Deep, buried glaciers spotted on Mars
Buried glaciers have been spotted on Mars, offering new hints about how much water may be accessible on the Red Planet and where it is located, researchers said Thursday.
Although ice has long been known to exist on Mars, a better understanding of its depth and location could be vital to future human explorers, said the report in the US journal Science.
"Astronauts could essentially just go there with a bucket and a shovel and get all the water they need," said co-author Shane Byrne of the University of Arizona Lunar and Planetary Laboratory in Tucson.
A total of eight ice sites, some as shallow as a few feet (one meter) below the surface, and going as deep as 100 meters or more, have been exposed by erosion.
These underground cliffs, or scarps, appear "to be nearly pure ice," said the report.
The discovery was possible due to images and data sent by the Mars Reconnaissance Orbiter (MRO), launched in 2005.
The probe's first find of water on Mars was published in Science in 2010.
Widespread ice
But now, scientists realize that ice is more widespread than previously thought, said lead author Colin Dundas, a geologist at the US Geological Survey in Flagstaff, Arizona.
"There is shallow ground ice under roughly a third of the Martian surface, which records the recent history of Mars," he said.
"What we've seen here are cross-sections through the ice that give us a 3-D view with more detail than ever before."
The ice contains bands and color variations that suggest it was formed layer by layer, perhaps as snow accumulated over time, leading to ice sheets.
Researchers believe the ice formed relatively recently, because the sites appear smooth on the surface, unpocked by craters that would be formed by celestial debris smashing into the planet over time.
But just how and when they formed remains unclear.
The cliffs are located in the northern and southern hemispheres of Mars, at a latitude of 55 to 58 degrees, which on Earth would be similar to Scotland or the tip of South America.
These regions slip into a frigid darkness during the Martian winter and would not be a suitable site for a long-term human camp.
However, they are not as treacherous as the poles, and if a sample could be drilled from one of the glaciers, researchers could learn plenty about Mars' climate and the potential for life on Earth's neighboring planet.
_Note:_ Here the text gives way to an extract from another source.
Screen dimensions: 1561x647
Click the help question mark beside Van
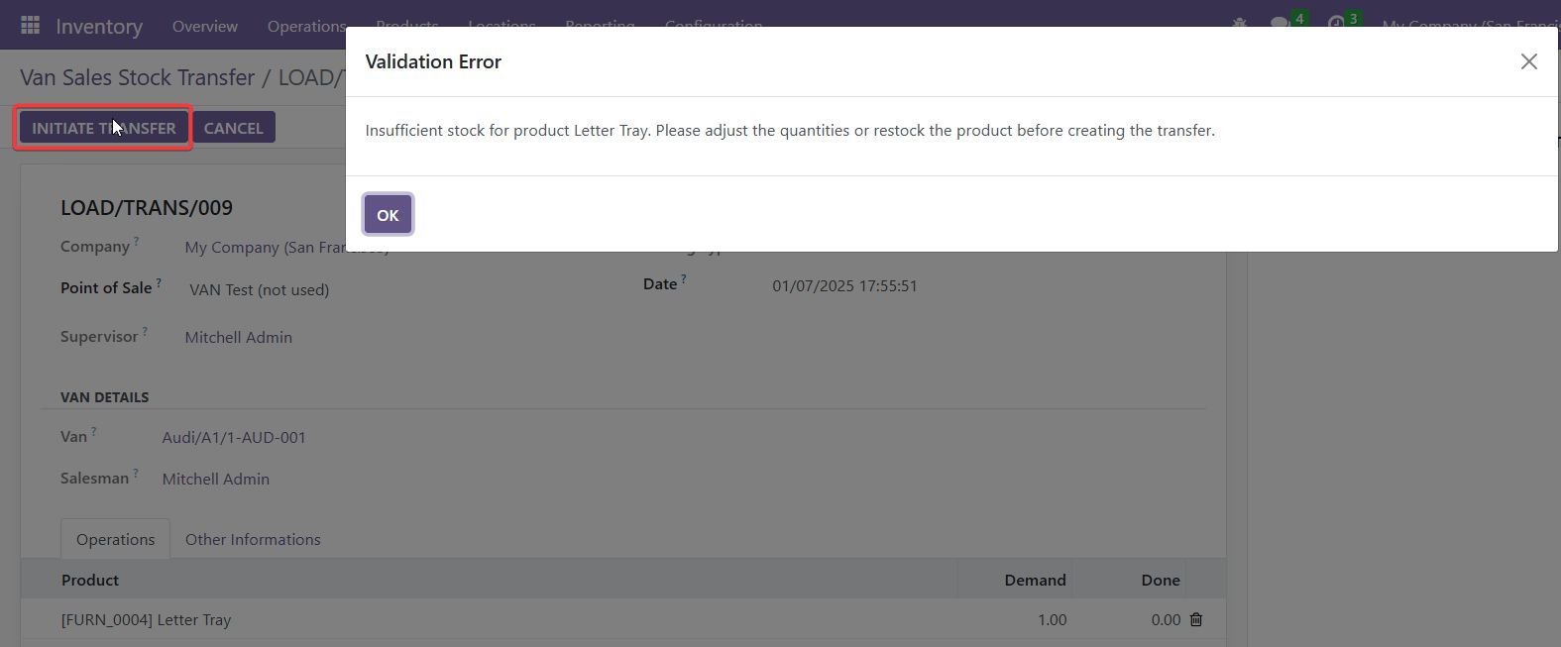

"If you had a mission at one of these sites, sampling the layers going down the scarp, you could get a detailed climate history of Mars," said MRO deputy project scientist Leslie Tamppari of NASA's Jet Propulsion Laboratory.
"It's part of the whole story of what happens to water on Mars over time: Where does it go? When does ice accumulate? When does it recede?"
NASA plans to send the first human explorers to Mars by the 2030s.